Tra coloro che respiravano quel misto tra smog ed aria di cambiamento nella Detroit di inizio anni ’70 vi erano anche i Death dei tre fratelli Hackney. Tre niggerz indiavolati che mettevano sul piatto un selvaggio hard-rock, sulla stessa lunghezza d’onda dei loro concittadini. Ma, da un lato per l’uso di un nome di battaglia così indigesto, dall’altro per il colore della loro pelle, ancora malvisto in quegli anni dai culi vellutati della Columbia Records, non giunsero mai alla pubblicazione di nessun LP. Il singolo autoprodotto del ’76 non bastò a salvarli dal dimenticatoio.
Fortuna che la rivoluzione musicale che era solo in stato embrionale in quegli anni e di cui loro stessi ne facevano parte portò alla nascita delle etichette indipendenti. Una di queste, la Drag City (Flying Saucer Attack, Royal Trux, Palace, Smog, Pavement), consolidatasi negli anni ’90, ha recuperato tutto il loro materiale e lo ha pubblicato in questa raccolta postuma, che fa rivedere la luce ai loro unici sette pezzi.

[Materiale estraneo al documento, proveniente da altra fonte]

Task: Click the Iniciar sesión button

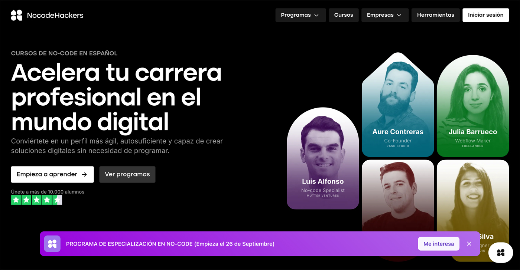Action: (485, 15)
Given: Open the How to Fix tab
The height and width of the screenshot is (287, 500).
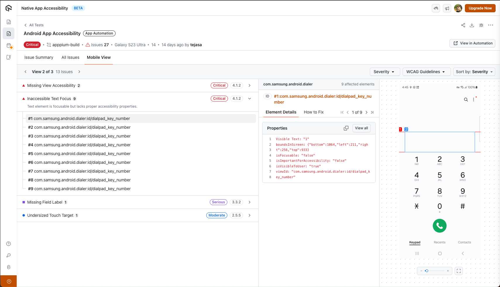Looking at the screenshot, I should click(x=314, y=112).
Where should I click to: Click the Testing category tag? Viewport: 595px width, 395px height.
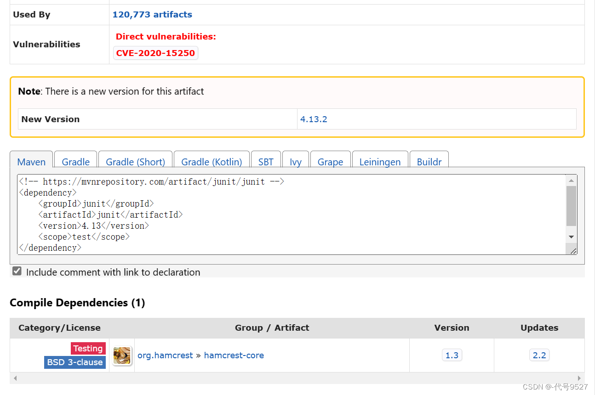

Pezzi eccezionali, in grado di mostrare il feroce rock made in Detroit filtrato dalle radici afroamericane di Bobby, Dannis e David Hackney, a partire da “Keep on Knocking”, col cantato sensuale e negro che ricorda la voce di Jimi Hendrix, e “Rock’n’Roll Victim”, dalle velleità glam, dove sembrano la versione black delle New York Dolls ma con la stessa potenza di fuoco di Fred “Sonic” Smith. Pezzi anche un po’ ingenui, come “Let the World Turn” dove un’atmosfera da sbornia psichedelica à la "Funhouse" è interrotta da un assolo di batteria tanto veloce quanto inutile. Un’ingenuità, forse, figlia dell’urgenza, ma che viene compensata dalla consapevolezza che sfoggiano chicche come “Where Do We Go From Here?”, che unisce un ritornello arioso ad una jam hard-funk che ricorda i Parliament di George Clinton, o come “You’re a Prisoner”, ponte tra i MC5 e la loro negritudine. Il quid che comunque caratterizza questi Death ed i loro concittadini è il loro intrinseco valore profetico, altro tassello a sostegno della tesi secondo la quale il punk a Detroit era dietro l’angolo. Sentire “Freakin’ Out”, col cantato à la Jello Biafra e i deraglianti stop'n'go della chitarra che sembrano essere usciti da un “Fresh Fruit for Rotting Vegetables” qualsiasi, e la finale “Politicians in My Eyes", dove le urgenze dei primi Clash (si veda il testo, che sembra essere scritto dal Joe Strummer del ’77) si deflagrano in un infiammato finale heavy-metal, e nessuno farà a meno di crederci.


Un’altra perla proveniente dalla MotorCity dei primi anni ’70. Il contraltare ne(g)ro alle lotte delle White Panthers di John Sinclair. Sicuramente il mio disco-nostalgia del 2009 appena finito.